Your task: Retype each line exactly as it stands, beginning at the first line of the material and finishing with the line that contains "Sort by Volume (24h) column".
• • • • • • •
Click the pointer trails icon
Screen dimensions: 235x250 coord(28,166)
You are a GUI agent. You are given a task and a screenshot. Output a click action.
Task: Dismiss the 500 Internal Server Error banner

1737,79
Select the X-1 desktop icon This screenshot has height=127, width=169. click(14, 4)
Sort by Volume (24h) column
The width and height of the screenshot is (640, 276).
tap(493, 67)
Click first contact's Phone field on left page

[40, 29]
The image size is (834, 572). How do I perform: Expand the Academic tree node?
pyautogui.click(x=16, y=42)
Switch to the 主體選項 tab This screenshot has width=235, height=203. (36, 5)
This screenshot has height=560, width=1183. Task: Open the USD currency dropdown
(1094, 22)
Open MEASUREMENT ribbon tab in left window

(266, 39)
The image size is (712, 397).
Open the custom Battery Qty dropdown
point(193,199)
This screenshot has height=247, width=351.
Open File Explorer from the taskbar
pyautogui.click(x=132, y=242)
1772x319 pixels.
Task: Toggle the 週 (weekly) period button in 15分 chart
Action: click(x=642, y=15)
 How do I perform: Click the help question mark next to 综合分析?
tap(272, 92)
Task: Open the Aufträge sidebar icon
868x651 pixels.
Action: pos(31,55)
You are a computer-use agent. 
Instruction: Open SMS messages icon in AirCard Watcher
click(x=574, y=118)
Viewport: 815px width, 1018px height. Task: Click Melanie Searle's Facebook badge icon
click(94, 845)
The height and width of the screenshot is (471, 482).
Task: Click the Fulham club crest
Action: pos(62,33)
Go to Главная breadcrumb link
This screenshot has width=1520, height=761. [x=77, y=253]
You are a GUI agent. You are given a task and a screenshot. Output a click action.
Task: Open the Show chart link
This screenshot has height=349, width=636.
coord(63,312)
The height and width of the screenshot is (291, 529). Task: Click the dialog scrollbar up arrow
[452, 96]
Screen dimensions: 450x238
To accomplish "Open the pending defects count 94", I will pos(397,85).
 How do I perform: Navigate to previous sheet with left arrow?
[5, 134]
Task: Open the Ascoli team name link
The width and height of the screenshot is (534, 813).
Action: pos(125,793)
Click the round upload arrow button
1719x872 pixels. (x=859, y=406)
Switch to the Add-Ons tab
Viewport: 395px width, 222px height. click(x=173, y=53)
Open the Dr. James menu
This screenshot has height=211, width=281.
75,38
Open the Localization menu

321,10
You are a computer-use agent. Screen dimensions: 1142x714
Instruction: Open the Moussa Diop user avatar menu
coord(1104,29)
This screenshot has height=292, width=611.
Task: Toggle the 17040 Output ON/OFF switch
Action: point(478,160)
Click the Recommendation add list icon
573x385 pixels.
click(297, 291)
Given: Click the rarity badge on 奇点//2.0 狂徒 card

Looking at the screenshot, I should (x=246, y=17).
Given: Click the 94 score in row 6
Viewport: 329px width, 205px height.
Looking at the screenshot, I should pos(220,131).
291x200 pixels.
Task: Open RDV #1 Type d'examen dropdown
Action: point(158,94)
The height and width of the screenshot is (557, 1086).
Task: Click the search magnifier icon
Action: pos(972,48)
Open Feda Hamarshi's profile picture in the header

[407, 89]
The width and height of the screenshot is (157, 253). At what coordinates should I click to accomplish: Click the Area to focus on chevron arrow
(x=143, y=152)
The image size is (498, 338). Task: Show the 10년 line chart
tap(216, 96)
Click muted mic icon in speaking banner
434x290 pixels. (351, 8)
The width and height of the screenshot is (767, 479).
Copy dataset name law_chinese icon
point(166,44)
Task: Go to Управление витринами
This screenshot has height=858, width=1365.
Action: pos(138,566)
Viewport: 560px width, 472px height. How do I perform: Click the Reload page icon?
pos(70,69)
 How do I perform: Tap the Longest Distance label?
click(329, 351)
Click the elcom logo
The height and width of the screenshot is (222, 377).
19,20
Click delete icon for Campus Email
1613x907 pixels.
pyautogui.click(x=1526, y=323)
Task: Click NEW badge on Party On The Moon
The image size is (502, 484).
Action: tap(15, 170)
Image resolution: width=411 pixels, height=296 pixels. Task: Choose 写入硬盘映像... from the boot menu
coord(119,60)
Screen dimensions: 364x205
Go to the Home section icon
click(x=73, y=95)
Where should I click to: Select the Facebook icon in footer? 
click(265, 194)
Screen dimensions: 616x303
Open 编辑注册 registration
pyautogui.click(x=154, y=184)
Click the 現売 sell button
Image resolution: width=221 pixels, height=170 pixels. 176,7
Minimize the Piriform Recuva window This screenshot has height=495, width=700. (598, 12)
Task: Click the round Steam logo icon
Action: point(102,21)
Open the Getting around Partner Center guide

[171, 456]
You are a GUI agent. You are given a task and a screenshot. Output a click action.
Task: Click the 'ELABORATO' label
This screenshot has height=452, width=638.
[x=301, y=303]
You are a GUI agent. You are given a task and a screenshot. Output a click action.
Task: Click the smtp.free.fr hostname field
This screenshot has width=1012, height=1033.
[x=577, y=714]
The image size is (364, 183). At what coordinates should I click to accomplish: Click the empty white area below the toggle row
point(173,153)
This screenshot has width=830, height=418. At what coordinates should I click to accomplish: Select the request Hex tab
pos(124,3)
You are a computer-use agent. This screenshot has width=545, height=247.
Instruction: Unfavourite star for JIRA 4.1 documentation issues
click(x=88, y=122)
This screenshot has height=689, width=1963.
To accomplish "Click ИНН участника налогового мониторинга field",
• • • • • • •
Result for this exercise:
Click the pointer trails icon
Screen dimensions: 235x250 coord(28,166)
You are a GUI agent. You are given a task and a screenshot. Output a click action.
Task: Dismiss the 500 Internal Server Error banner

1737,79
Select the X-1 desktop icon This screenshot has height=127, width=169. click(14, 4)
Sort by Volume (24h) column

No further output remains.